▶ _LISTED RECORDS_
· · · · · · ·
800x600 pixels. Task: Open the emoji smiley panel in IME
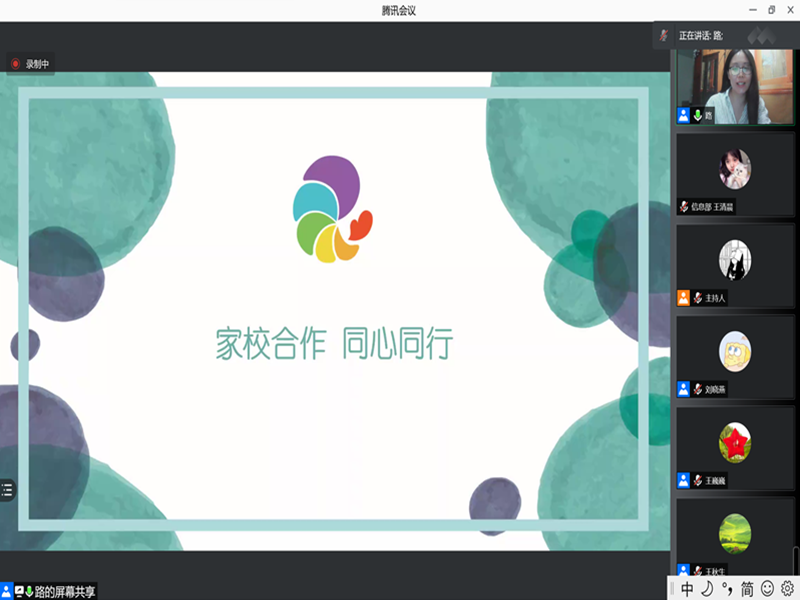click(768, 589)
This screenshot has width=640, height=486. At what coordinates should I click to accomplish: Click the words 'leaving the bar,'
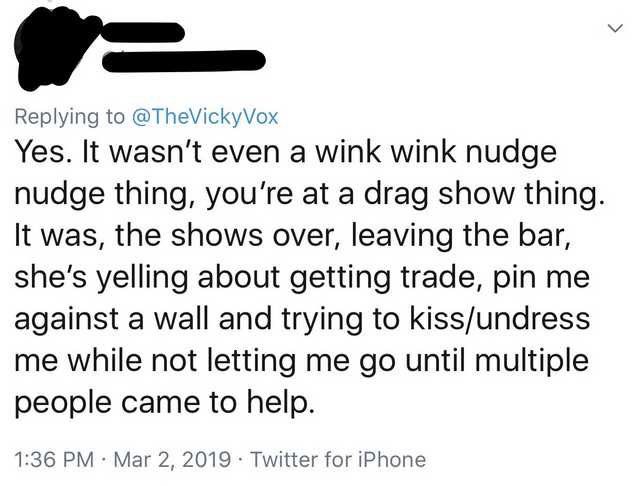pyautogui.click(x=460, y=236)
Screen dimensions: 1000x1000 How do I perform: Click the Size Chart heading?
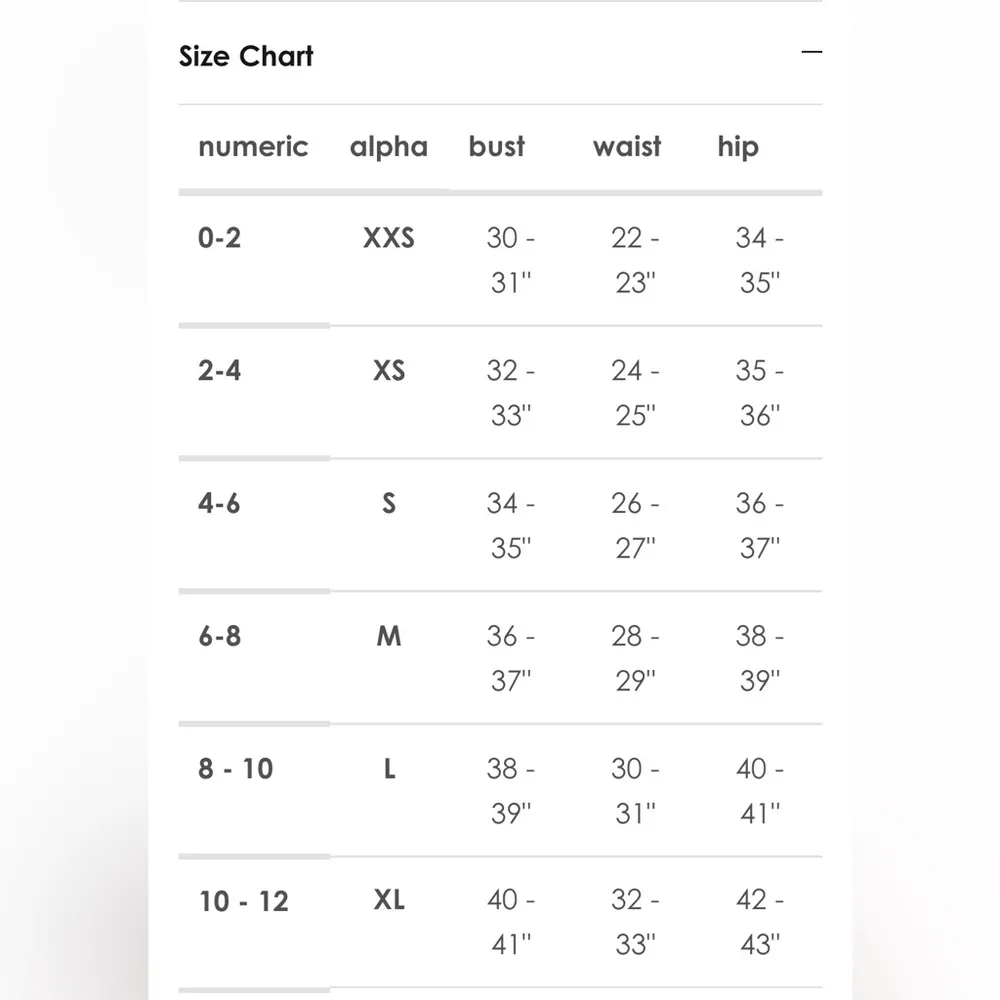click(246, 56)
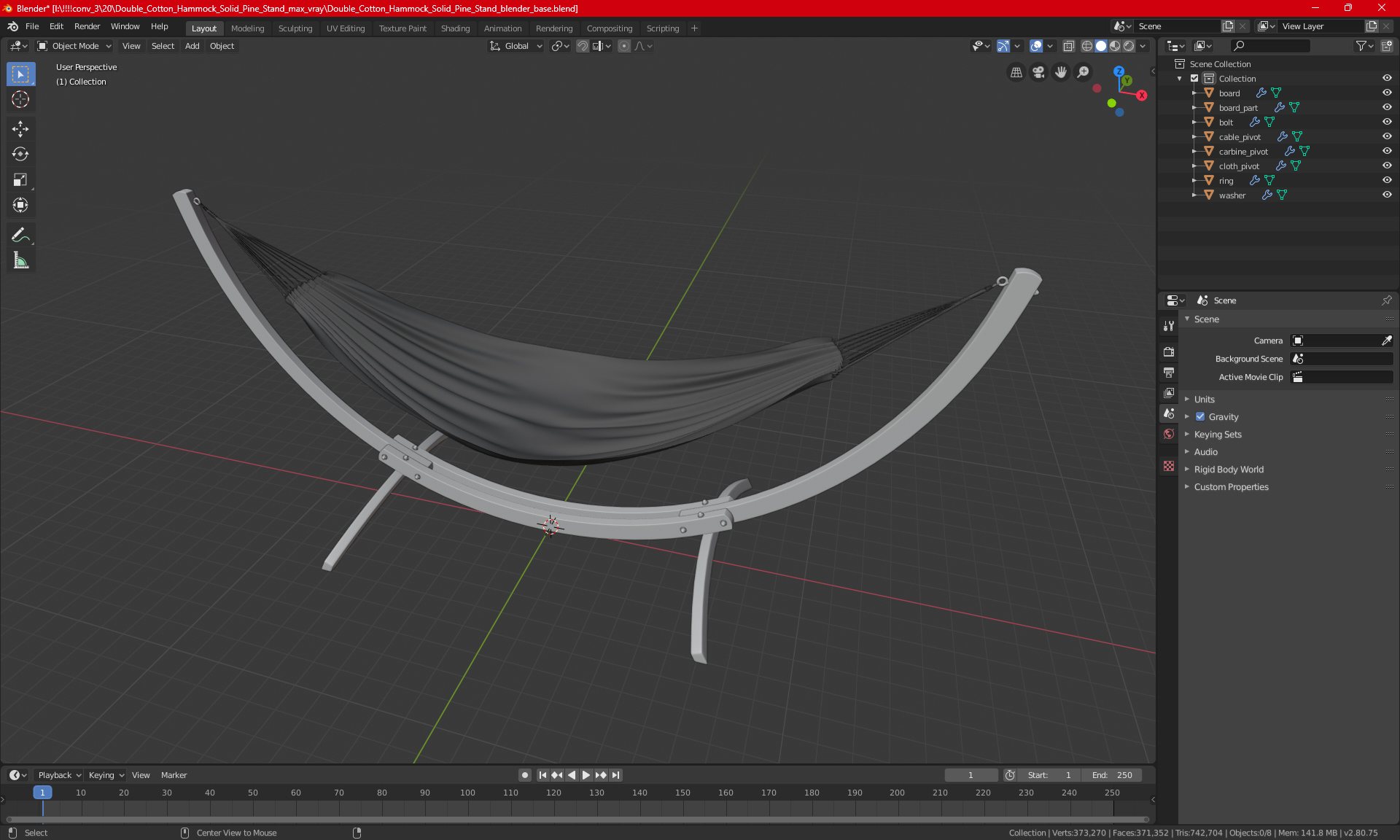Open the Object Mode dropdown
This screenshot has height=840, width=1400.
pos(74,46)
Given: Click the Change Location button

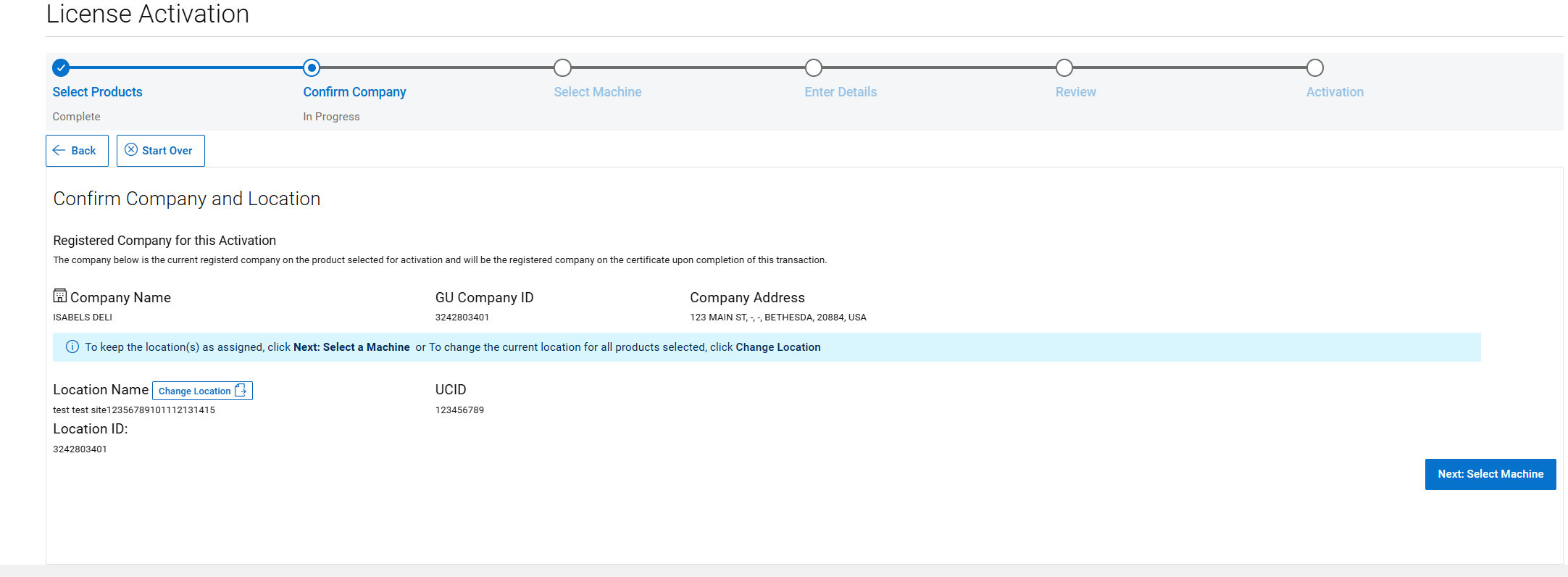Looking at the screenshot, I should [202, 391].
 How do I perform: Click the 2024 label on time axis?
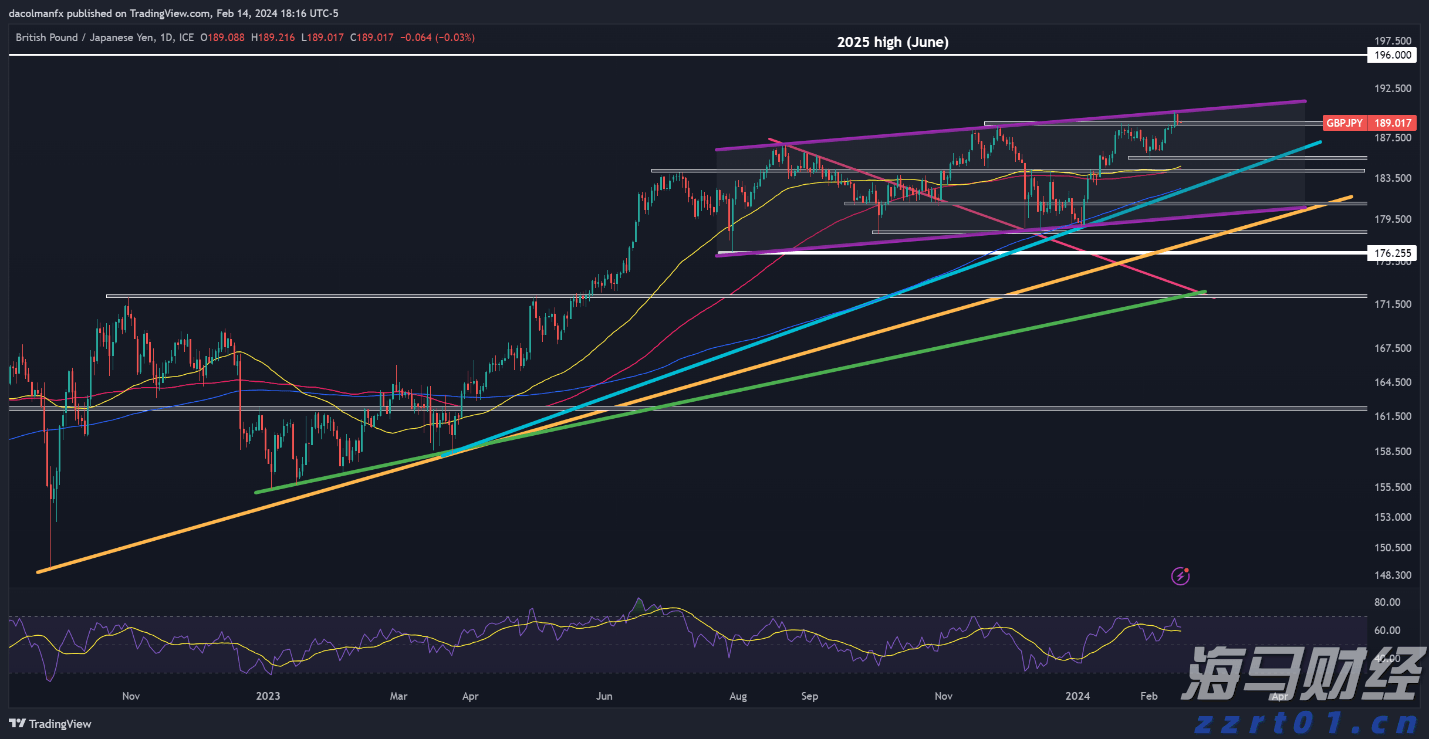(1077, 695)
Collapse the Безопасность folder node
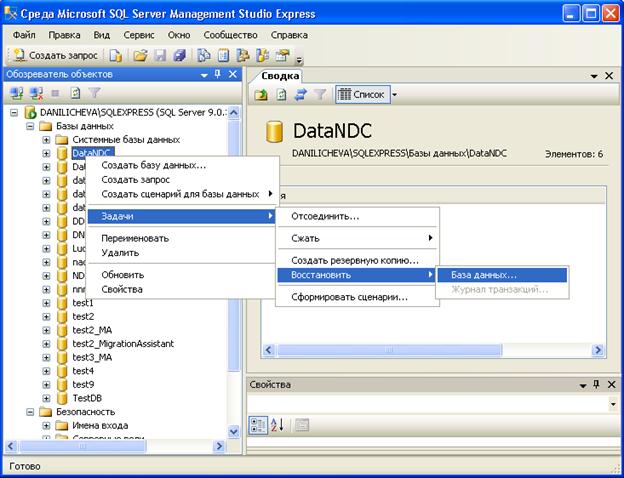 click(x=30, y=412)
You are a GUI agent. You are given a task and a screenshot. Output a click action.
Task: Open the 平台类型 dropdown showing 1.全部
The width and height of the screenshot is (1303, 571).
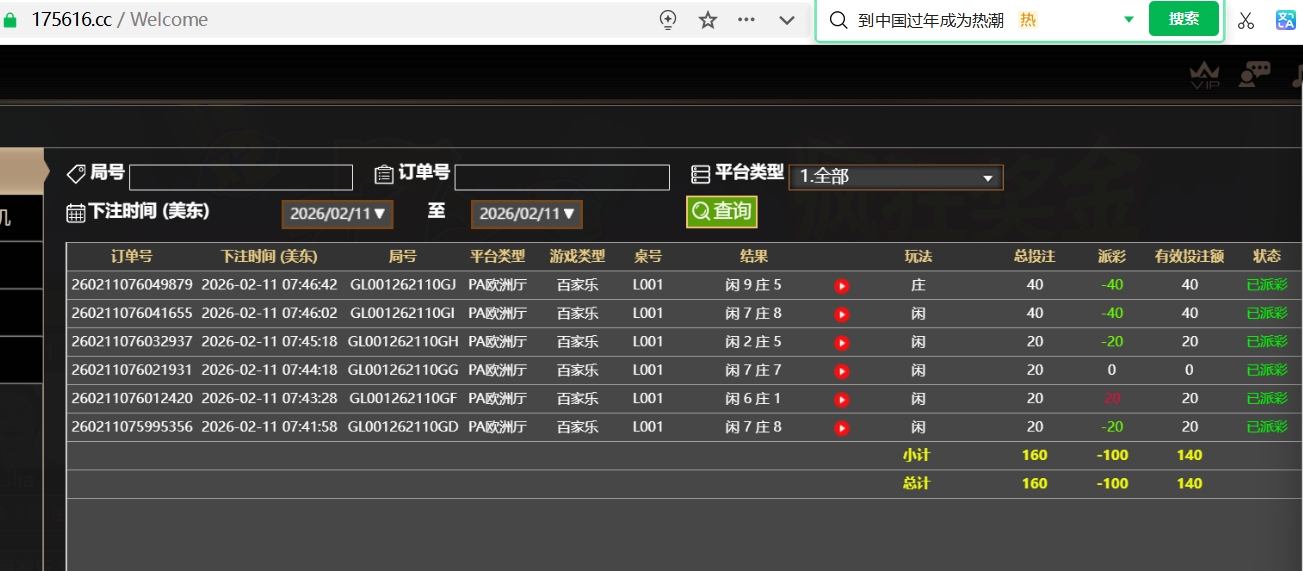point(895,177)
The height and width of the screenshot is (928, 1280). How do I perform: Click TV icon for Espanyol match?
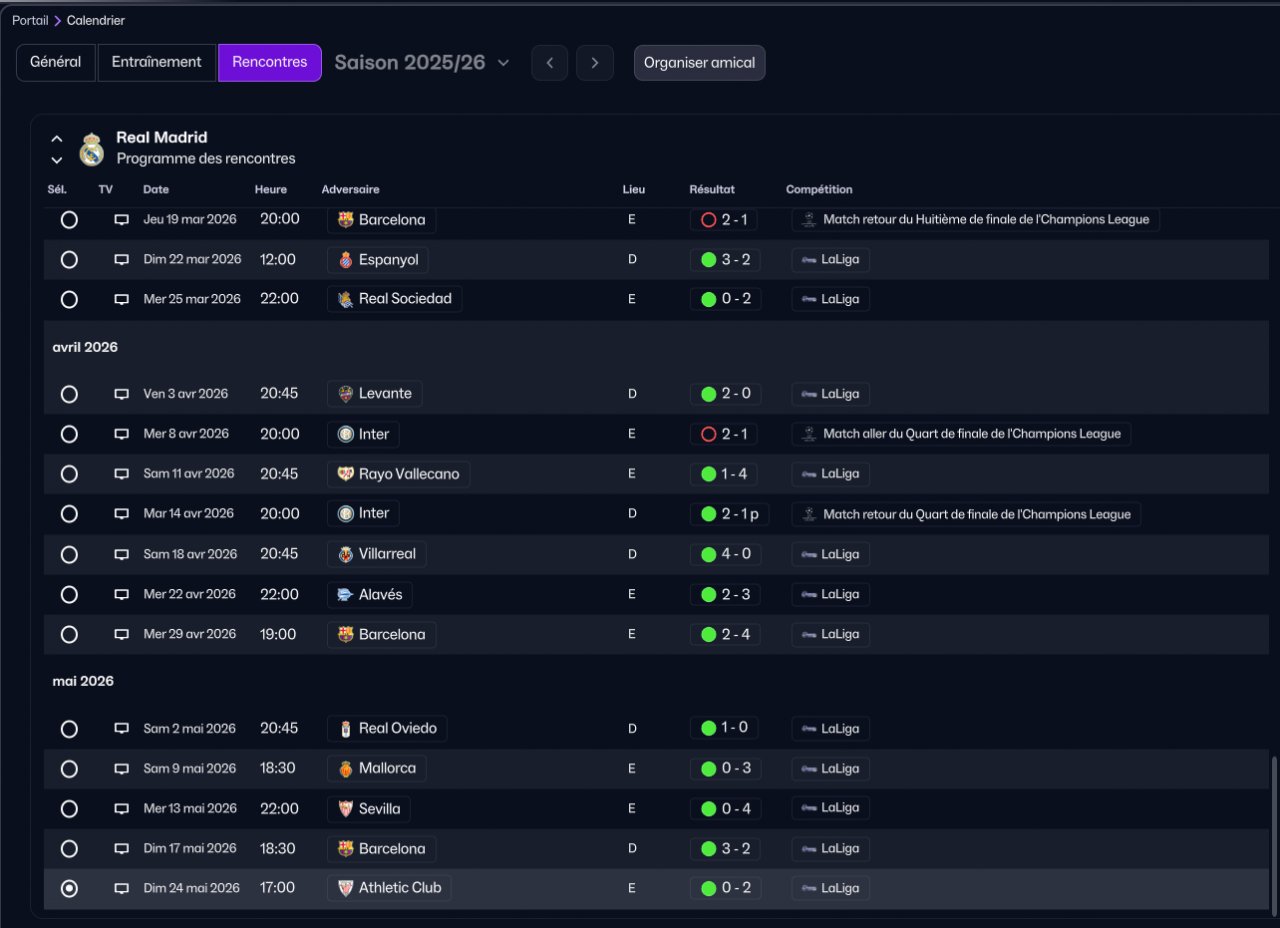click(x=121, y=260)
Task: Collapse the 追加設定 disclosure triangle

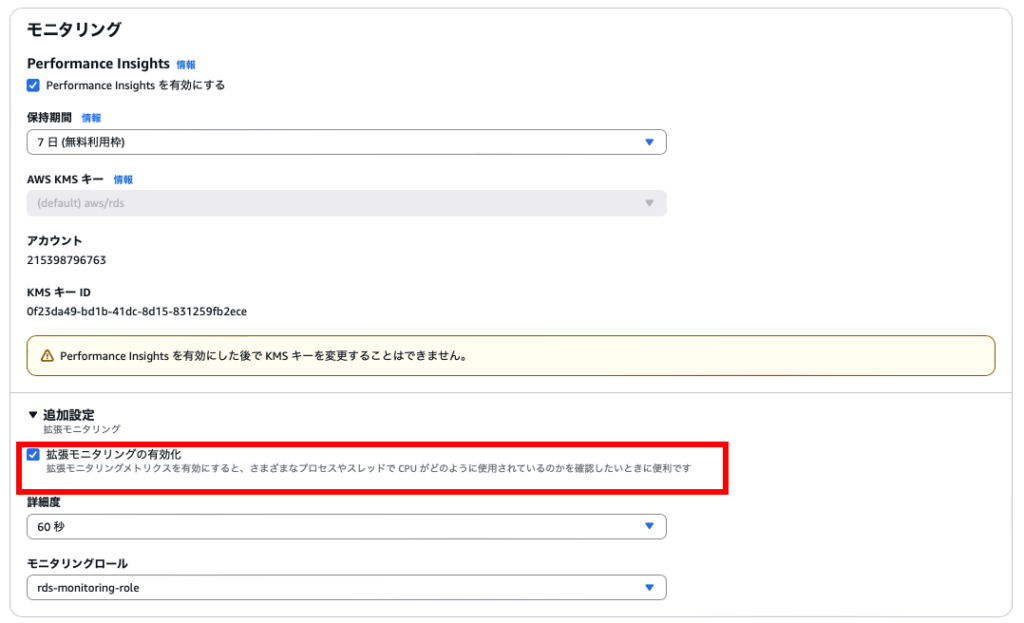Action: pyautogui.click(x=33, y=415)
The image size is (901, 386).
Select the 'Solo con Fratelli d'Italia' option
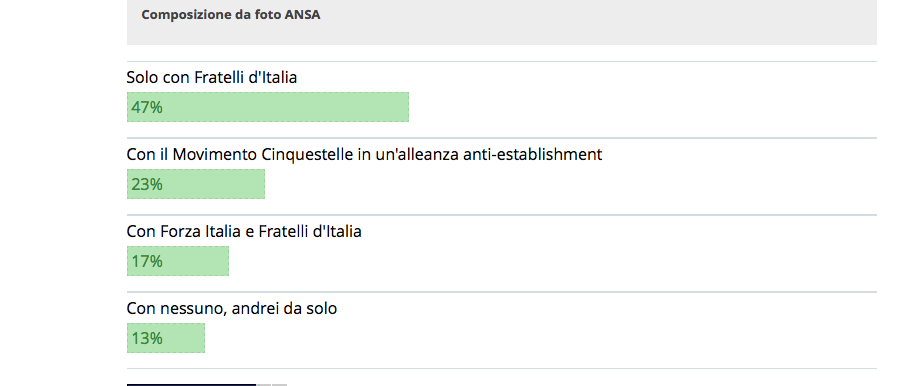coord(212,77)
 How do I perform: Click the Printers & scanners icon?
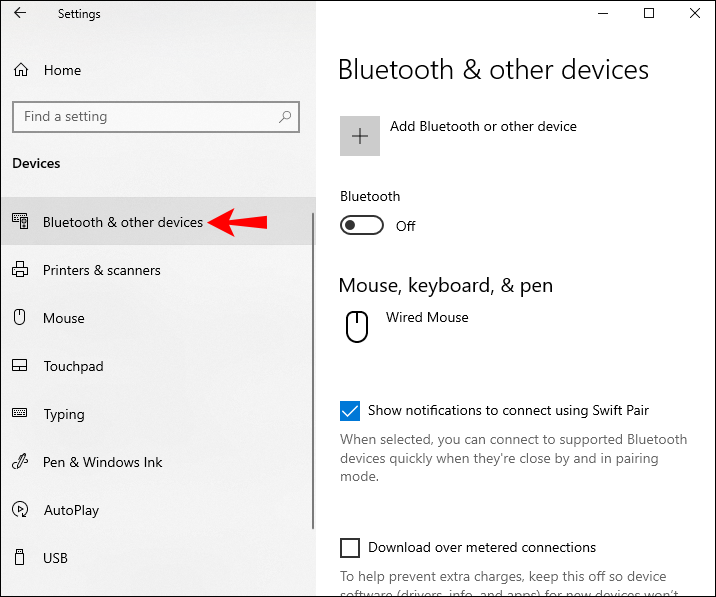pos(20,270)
· · · · · · ·
Exactly as written, reproduce the lines from the one containing "Collapse the Безопасность folder node" through the last line of the entries above, and leave every picture out.

Collapse the Безопасность folder node
 click(x=30, y=412)
You are a GUI agent. You are given a task and a screenshot. Output a click action.
Task: Open the 平台类型 dropdown showing 1.全部
The width and height of the screenshot is (1303, 571).
point(895,177)
The height and width of the screenshot is (928, 1280). How do I perform: Click TV icon for Espanyol match?
click(x=121, y=260)
Task: Collapse the 追加設定 disclosure triangle

Action: pyautogui.click(x=33, y=415)
The image size is (901, 386).
Select the 'Solo con Fratelli d'Italia' option
coord(212,77)
 How do I perform: Click the Printers & scanners icon?
pos(20,270)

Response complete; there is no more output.